B2Bスペック担当者にとって、「高温」は絶対的な数値ではなく、ポリマーのガラス転移点および分解点に対する相対的な差です。当工場では、高温耐性を3つの運用帯域に分類しており、これにより部品がEPDM、シリコーン、または特殊エラストマーのいずれであるべきかが決まります。

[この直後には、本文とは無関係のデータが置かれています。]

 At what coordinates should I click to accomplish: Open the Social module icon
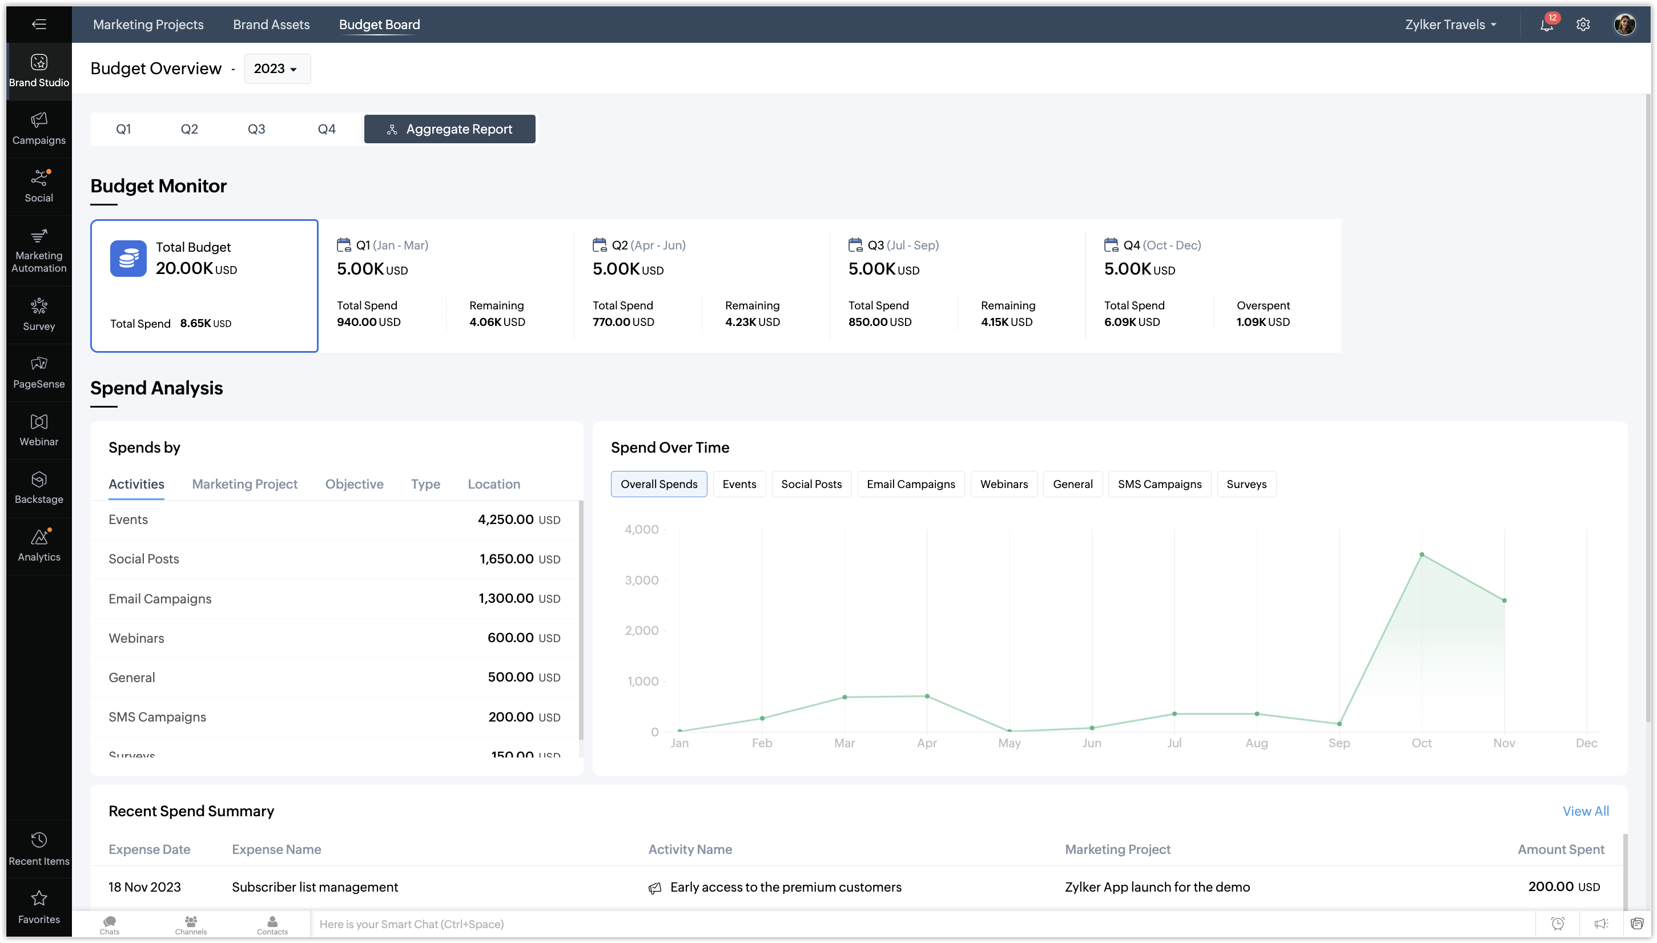tap(39, 186)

材料 連続使用温度範囲 ピーク間欠温度 ショアA硬度 引張強さ (MPa) 圧縮永久歪み (22h/150°C, %) 相対コスト指数
EPDM(パーオキサイド加硫) -45°C~150°C 170°C 50-80 8-15 15-25 1.0x
シリコーン (VMQ) -55°C~230°C 280°C 30-70 5-9 10-20 1.6x
FKM(フッ素ゴム) -20°C~250°C 300°C 60-90 10-18 10-20 4.5x

ピーク定格よりも熱老化(ASTM D573)が重要な理由

海外のバイヤーの多くは、シリコーンのデータシートに230°Cの定格表示を見て、その温度で無期限にシールを維持できると想定します。当工場では、すべての高温耐性ゴムシールのバッチをASTM D573に準拠して試験し、定格温度で70時間の空気オーブン老化を行い、硬度変化(ΔShore A)と引張強度保持率を確認しています。ヒートステーキングプレスやエンジンベイなどの用途では、高温で溶ける材料だけでなく、老化後も85%の伸びを保持するポリマーマトリックスが必要です。

カスタム押出プロセス:CADから加硫部品まで

高温耐性ゴムシールの図面を受け取ると、5段階のプロセスで加工を進めます。この順序を理解することで、金型費やサンプルリードタイムについて現実的な期待値を設定できます。

ステージ1:プロファイル設計と材料選定

まず、断面の肉厚バランスを分析します。輸入CADファイルでよく見られる問題は、1.0mmの薄肉部が6.0mmの厚いバルブ部に隣接しているプロファイルです。押出ダイでは、その厚い部分の硬化が遅く、硬点やポロシティが発生する可能性があります。肉厚の変動は4:1以内に設計することを推奨します。形状上やむを得ない場合は、デュアルデュロメータ共押出を提案します。

ステージ2:ダイ金型とプロトタイプ

標準的な高温耐性ゴムシールプロファイルの場合、ダイ金型費は複雑さ(リップ数、中空チャンバー、金属インサートトラックなど)に応じて350~900米ドルです。当工場(常徳)では金型を内製しており、リードタイムは5〜7営業日です。プロトタイプサンプル(3メートル)は、金型承認後3〜5日で準備が完了します。

ステージ3:押出と加硫

ここで耐熱性が本格的に固定されます。未加硫エラストマーをダイに通し、熱風加硫トンネルまたは塩浴に通します。150°C連続定格のEPDMには、硫黄加硫ではなくパーオキサイド加硫を使用します。これにより、高温でのリバージョンに耐える、より安定した炭素-炭素架橋が得られます。硫黄加硫EPDMは140°C以上で軟化し永久歪みが生じますが、パーオキサイド加硫はデュロメータを維持します。

ステージ4:ポストキュア(シリコンの場合)

200°C以上のオーブンドア用にシリコーン高温耐性ゴムシールを選択した場合は、200°Cで4時間の二次オーブンポストキュアを実施します。これにより揮発性オリゴマーを追い出し、ポリマーマトリックスを安定化させます。このステップがないと、最初の熱サイクルでシールがガスを放出し、最大2%収縮する可能性があります。

ステージ5:品質検査

重要なシールリップ部は±0.40mm、プロファイル全体の幅は±0.80mmの押出公差を確認します。高温用途では、硬度(ショアA)の検証と、ASTM D395メソッドBに準拠した22時間の圧縮永久歪み試験も実施します。電子機器キャビネット用にUL 94難燃性(V-0定格)が必要な場合は、シリコーンまたはEPDMに難燃フィラーを配合できますが、コストが10〜15%上昇し、弾性が若干低下することをご了承ください。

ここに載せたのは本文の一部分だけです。